**GOAL:** The forum thread below is about horror and zombie movies. List every television or cable series it names.

**SUPPLIED TEXT:**
I don't watch horror or paranormal movies because when the SHTF I don't want to be afraid of the dark


----------



## Annie (Dec 5, 2015)

Wingnut said:


> I don't watch horror or paranormal movies because when the SHTF I don't want to be afraid of the dark


Yeah, the paranormal stuff is pretty freaky with those investigators, I steer clear. But a good scary movie is okay by me.


----------



## Boss Dog (Feb 8, 2013)

The whole zombie thing is way old for me, though I never really watched much anyhow. My daughters are hooked, line & sinker.


----------



## StratMaster (Dec 26, 2017)

Boss Dog said:


> The whole zombie thing is way old for me, though I never really watched much anyhow. My daughters are hooked, line & sinker.


TRUTH from The Boss Doggy!
Seems like they're turning out 6 or 7 zombie films a week... many with a rating of 3 or below on IMDB (yikes!).
I am sure there are several more television/cable series being written up and cast as we speak, in addition to the present Walking Dead, FEAR The Walking Dead, TALKING Dead (Man, get a life) and Z Nation.

**DATA SHOWN:**
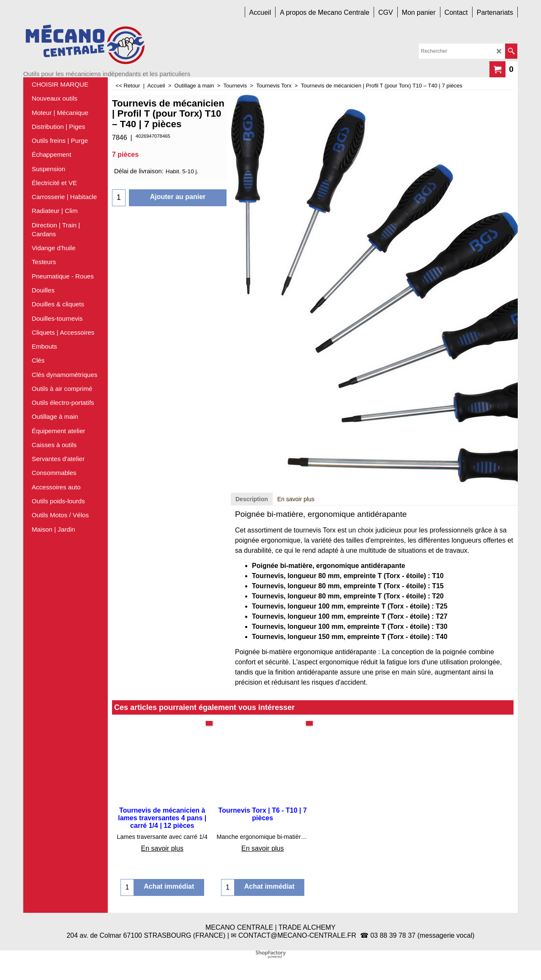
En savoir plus (296, 499)
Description (251, 499)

**FULL RESPONSE:**
- Walking Dead
- FEAR The Walking Dead
- TALKING Dead
- Z Nation